What is needed: From the listing below, return every line with the string "column" in it.

**********

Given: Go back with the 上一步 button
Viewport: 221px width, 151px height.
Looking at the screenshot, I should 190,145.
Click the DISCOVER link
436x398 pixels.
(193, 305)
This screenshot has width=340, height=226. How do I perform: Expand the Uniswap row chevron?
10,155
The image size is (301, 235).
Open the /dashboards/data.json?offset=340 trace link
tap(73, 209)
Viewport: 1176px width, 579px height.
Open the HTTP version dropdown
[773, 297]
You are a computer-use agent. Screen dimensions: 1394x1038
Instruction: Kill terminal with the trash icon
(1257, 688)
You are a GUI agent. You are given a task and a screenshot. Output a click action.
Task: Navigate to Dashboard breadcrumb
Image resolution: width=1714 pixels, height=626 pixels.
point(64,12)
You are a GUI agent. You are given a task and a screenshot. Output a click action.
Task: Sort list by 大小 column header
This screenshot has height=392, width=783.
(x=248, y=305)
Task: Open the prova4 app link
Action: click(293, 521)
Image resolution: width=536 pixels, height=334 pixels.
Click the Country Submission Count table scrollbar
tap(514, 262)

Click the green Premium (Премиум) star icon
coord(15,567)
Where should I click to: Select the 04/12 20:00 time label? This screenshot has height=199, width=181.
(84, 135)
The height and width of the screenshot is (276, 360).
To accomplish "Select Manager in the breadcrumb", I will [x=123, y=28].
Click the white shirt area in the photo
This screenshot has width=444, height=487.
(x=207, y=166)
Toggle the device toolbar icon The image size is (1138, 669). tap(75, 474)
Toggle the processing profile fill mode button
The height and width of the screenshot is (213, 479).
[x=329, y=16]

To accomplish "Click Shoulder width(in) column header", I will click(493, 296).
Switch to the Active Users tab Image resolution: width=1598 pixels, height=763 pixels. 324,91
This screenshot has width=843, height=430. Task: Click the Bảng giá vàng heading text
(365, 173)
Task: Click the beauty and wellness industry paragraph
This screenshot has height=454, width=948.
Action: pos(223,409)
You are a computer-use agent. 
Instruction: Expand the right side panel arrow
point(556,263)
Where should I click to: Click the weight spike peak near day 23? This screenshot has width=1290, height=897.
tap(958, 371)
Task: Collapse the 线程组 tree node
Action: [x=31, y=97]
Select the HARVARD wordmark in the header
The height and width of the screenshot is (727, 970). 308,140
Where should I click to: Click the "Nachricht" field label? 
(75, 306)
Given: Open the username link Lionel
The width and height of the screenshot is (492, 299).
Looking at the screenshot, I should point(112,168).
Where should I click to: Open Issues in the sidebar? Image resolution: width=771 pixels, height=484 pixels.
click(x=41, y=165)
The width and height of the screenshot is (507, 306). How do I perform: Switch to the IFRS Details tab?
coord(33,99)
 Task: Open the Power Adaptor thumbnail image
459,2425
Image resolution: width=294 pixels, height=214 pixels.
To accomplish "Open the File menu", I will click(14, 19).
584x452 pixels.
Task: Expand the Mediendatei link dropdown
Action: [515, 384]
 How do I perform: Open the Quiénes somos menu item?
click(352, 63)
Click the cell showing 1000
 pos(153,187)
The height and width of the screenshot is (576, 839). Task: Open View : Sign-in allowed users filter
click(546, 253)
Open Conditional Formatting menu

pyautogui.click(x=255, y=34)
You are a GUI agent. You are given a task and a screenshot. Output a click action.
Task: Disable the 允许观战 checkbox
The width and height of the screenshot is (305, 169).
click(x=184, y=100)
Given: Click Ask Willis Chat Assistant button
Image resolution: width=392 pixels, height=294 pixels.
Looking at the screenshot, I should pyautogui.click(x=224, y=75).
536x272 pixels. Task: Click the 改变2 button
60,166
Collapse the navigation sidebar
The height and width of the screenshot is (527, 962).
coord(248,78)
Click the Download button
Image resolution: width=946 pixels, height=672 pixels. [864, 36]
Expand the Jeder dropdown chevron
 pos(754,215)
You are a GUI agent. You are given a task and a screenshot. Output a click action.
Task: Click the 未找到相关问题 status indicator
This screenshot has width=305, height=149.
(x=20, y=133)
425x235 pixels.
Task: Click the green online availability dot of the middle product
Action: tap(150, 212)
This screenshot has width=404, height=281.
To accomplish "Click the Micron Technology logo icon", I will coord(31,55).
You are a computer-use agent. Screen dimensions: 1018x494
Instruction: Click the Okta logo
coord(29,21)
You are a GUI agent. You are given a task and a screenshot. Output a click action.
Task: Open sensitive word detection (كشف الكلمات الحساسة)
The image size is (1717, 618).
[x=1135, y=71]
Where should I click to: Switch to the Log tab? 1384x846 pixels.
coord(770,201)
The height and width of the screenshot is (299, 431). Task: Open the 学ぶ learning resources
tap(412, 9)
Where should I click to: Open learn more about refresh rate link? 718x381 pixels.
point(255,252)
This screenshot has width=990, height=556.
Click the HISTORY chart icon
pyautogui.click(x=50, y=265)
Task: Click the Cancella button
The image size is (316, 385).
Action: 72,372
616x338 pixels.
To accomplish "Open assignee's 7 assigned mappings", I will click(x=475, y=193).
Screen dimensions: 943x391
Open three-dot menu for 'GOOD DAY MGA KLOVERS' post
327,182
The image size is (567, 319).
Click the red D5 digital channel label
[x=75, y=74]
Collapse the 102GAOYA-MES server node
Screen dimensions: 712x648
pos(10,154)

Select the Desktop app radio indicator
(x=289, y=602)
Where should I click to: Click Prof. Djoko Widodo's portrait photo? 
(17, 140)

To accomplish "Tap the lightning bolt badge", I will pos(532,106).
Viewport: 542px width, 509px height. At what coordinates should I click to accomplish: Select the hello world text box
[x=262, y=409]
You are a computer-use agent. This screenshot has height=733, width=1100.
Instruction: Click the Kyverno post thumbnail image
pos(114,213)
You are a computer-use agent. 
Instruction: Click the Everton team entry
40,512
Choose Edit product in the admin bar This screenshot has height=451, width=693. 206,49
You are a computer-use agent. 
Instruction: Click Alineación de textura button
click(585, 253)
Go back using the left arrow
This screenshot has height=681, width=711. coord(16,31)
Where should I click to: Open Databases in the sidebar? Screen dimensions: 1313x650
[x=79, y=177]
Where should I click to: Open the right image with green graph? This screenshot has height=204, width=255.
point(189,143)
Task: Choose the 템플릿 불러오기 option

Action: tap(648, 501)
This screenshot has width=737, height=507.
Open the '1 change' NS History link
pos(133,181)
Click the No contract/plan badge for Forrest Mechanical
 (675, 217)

**********

The completed task:
Task: Sort list by 大小 column header
To accomplish "Click Shoulder width(in) column header", I will click(493, 296).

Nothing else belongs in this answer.